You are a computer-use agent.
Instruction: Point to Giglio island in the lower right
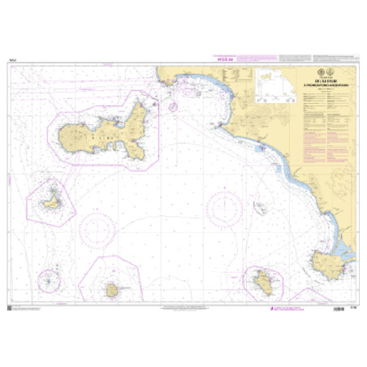pyautogui.click(x=263, y=281)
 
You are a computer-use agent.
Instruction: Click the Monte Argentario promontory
pyautogui.click(x=332, y=261)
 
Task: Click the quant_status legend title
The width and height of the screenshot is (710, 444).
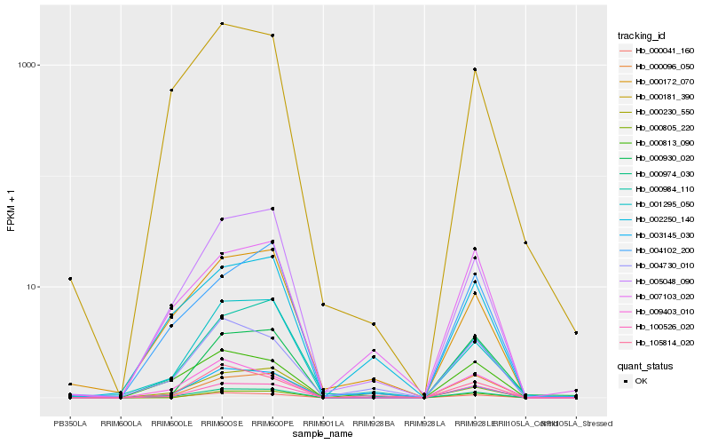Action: pyautogui.click(x=645, y=365)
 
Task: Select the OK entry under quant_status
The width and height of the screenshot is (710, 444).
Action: pyautogui.click(x=641, y=381)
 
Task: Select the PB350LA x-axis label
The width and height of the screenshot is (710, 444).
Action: pyautogui.click(x=70, y=424)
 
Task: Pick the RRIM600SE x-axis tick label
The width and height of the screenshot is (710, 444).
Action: pyautogui.click(x=221, y=424)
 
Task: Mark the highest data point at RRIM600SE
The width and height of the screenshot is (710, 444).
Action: pyautogui.click(x=222, y=24)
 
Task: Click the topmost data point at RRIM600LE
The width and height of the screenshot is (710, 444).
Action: pyautogui.click(x=170, y=91)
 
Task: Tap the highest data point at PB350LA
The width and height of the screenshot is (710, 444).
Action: pyautogui.click(x=70, y=279)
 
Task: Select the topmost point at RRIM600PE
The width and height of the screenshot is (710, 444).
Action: pyautogui.click(x=272, y=36)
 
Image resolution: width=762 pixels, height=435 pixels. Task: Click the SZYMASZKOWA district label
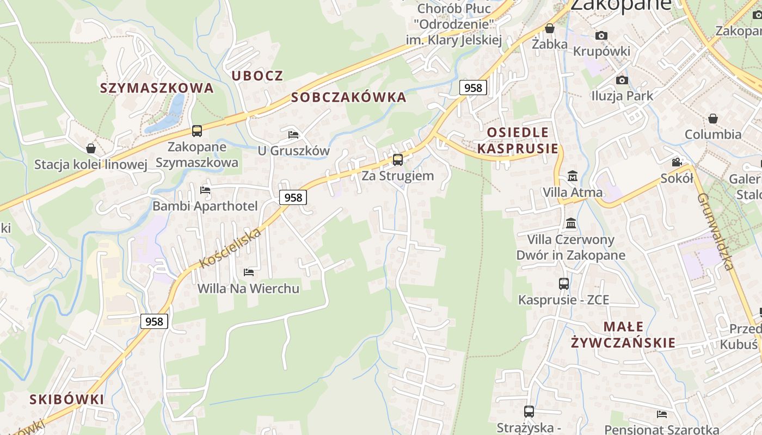pyautogui.click(x=157, y=88)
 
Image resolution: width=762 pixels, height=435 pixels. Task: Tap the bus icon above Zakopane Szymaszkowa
pyautogui.click(x=197, y=131)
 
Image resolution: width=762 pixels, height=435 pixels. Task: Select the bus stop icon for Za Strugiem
pyautogui.click(x=398, y=160)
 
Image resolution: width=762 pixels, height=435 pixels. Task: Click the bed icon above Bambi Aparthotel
pyautogui.click(x=205, y=190)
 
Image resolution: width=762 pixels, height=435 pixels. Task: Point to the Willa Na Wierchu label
pyautogui.click(x=248, y=288)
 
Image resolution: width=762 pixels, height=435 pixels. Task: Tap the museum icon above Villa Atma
pyautogui.click(x=573, y=176)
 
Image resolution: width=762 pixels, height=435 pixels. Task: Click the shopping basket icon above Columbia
pyautogui.click(x=713, y=119)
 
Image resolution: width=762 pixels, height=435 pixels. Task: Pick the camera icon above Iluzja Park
pyautogui.click(x=622, y=80)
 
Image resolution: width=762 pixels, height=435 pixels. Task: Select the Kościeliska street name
pyautogui.click(x=230, y=248)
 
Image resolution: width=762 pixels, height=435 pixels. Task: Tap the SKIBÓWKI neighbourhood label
pyautogui.click(x=66, y=399)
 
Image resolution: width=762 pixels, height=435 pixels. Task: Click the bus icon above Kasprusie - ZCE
pyautogui.click(x=564, y=284)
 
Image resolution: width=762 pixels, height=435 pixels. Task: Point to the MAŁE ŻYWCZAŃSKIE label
pyautogui.click(x=624, y=334)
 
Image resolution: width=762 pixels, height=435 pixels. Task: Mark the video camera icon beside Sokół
pyautogui.click(x=677, y=162)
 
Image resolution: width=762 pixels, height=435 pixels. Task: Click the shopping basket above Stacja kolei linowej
pyautogui.click(x=91, y=148)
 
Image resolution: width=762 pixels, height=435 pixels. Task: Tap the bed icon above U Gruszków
pyautogui.click(x=293, y=134)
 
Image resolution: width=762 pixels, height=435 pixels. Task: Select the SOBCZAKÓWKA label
pyautogui.click(x=349, y=97)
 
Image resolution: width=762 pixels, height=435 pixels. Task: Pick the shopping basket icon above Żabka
pyautogui.click(x=550, y=28)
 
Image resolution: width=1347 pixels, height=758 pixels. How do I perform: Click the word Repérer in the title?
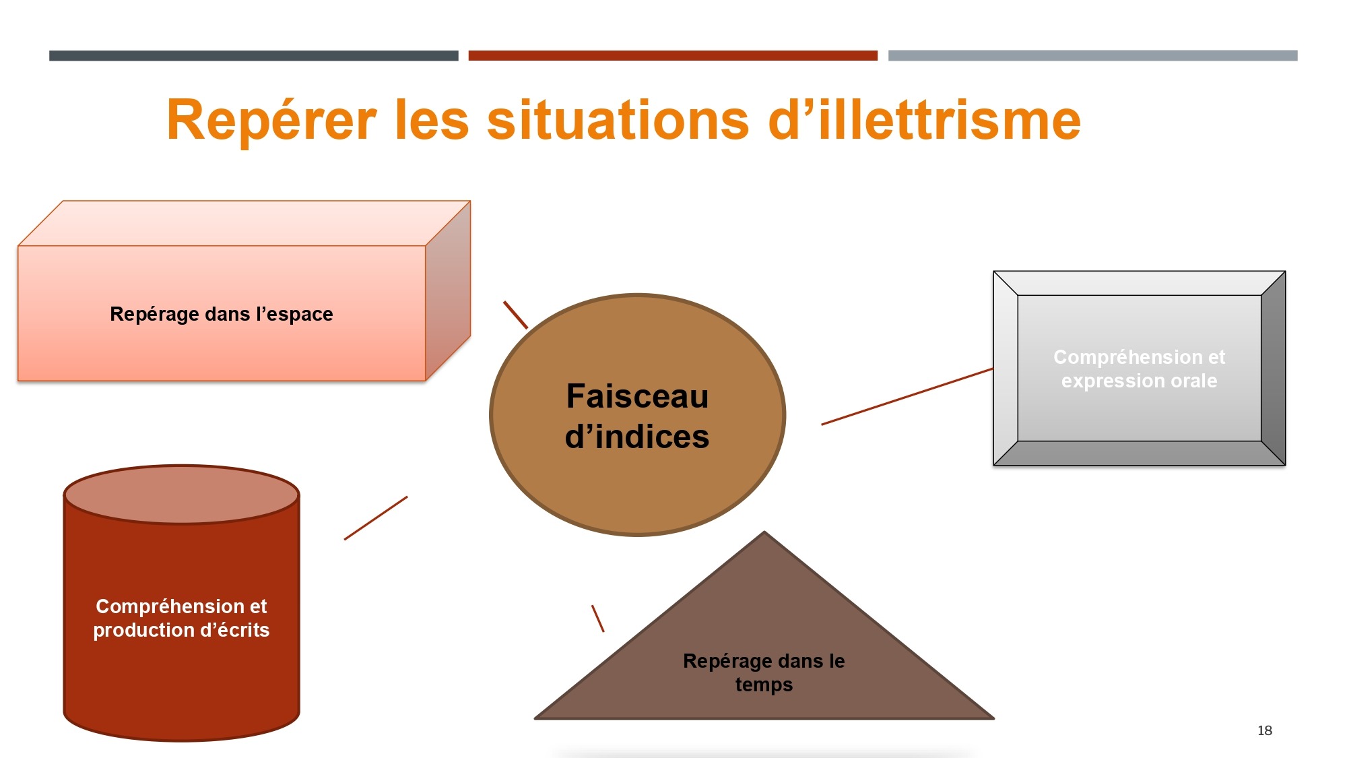(271, 121)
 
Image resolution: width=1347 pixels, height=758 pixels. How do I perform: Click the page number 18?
(1265, 730)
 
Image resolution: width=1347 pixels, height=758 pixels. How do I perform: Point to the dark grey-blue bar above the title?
(254, 56)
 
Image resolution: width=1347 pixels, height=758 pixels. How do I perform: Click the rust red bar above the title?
(673, 56)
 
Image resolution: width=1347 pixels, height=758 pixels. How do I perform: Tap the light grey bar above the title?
(1092, 56)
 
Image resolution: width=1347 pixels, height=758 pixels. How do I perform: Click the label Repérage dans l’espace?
(222, 314)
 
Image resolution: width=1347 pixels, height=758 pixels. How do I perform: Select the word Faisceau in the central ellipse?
(637, 396)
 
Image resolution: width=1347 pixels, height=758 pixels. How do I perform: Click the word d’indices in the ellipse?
(637, 437)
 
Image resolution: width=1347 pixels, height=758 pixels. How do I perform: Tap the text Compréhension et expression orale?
(1140, 369)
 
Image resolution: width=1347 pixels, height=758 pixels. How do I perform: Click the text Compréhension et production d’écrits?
(181, 618)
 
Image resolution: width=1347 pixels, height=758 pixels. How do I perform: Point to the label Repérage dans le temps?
(764, 672)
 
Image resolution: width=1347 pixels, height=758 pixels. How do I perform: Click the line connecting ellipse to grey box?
(907, 396)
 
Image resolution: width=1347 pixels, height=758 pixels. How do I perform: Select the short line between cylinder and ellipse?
(376, 518)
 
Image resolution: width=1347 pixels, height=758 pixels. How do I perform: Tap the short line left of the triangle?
(598, 619)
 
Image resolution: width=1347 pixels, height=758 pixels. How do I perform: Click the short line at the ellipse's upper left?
(516, 315)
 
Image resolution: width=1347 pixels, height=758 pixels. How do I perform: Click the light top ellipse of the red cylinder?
(181, 495)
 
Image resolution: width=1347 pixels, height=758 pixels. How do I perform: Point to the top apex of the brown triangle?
(764, 532)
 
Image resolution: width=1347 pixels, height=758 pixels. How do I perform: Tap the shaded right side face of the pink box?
(448, 290)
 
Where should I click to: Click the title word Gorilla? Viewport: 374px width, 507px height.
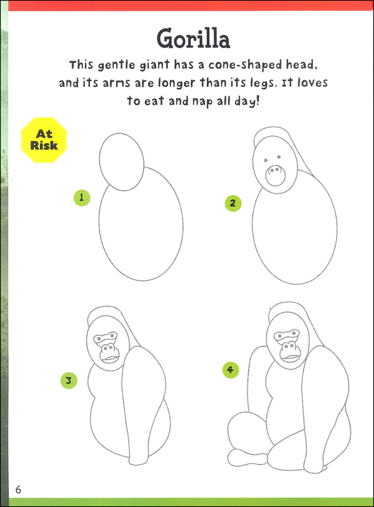pos(193,39)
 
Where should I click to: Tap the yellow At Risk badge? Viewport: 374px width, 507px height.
pos(44,139)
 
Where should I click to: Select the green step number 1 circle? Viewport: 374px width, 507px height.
pos(82,198)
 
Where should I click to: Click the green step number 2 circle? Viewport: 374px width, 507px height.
pos(233,203)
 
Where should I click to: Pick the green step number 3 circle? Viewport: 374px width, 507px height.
pos(69,380)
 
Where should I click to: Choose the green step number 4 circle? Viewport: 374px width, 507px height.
pos(231,370)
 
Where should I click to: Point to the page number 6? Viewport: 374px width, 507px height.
pos(18,489)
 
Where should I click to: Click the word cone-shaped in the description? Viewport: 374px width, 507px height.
pos(245,65)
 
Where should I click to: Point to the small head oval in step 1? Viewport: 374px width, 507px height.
pos(122,162)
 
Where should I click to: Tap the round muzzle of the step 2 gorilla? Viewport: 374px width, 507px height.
pos(275,176)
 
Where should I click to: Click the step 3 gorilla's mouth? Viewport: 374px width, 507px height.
pos(110,358)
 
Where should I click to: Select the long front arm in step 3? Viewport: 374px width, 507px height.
pos(144,404)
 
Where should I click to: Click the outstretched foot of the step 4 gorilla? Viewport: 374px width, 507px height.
pos(247,458)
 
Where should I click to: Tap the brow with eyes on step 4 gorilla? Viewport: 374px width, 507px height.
pos(287,335)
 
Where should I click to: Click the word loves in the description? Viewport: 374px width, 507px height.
pos(313,83)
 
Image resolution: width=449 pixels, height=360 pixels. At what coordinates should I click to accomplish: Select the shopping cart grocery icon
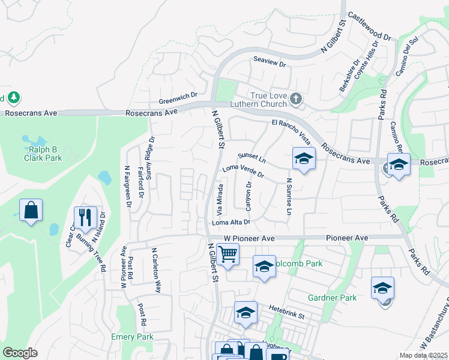[228, 254]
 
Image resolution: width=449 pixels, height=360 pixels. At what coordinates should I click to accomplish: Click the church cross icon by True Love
[295, 98]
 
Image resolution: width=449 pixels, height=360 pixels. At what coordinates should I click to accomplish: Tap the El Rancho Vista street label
[291, 132]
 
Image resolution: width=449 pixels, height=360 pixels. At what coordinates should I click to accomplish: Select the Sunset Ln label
[252, 157]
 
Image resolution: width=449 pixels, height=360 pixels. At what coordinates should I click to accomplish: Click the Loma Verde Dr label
[243, 172]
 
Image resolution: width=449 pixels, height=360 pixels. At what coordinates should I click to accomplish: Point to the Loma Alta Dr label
[231, 223]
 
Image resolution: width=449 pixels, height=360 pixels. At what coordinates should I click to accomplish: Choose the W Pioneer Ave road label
[249, 238]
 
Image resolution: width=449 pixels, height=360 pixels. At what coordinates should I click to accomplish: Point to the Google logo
[20, 352]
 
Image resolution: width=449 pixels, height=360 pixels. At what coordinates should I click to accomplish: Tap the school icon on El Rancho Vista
[304, 158]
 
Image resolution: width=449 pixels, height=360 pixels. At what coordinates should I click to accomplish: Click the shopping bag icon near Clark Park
[31, 210]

------------------------

- What you are asked to do:
Copy out everything in the rows above, from the line containing "above Villa Atma" down to the line containing "pyautogui.click(x=66, y=399)", both of those lines included, without changing a character.

- Solved problem:
Image resolution: width=762 pixels, height=435 pixels. Task: Tap the museum icon above Villa Atma
pyautogui.click(x=573, y=176)
 
Image resolution: width=762 pixels, height=435 pixels. Task: Click the shopping basket icon above Columbia
pyautogui.click(x=713, y=119)
 
Image resolution: width=762 pixels, height=435 pixels. Task: Pick the camera icon above Iluzja Park
pyautogui.click(x=622, y=80)
 
Image resolution: width=762 pixels, height=435 pixels. Task: Select the Kościeliska street name
pyautogui.click(x=230, y=248)
 
Image resolution: width=762 pixels, height=435 pixels. Task: Tap the SKIBÓWKI neighbourhood label
pyautogui.click(x=66, y=399)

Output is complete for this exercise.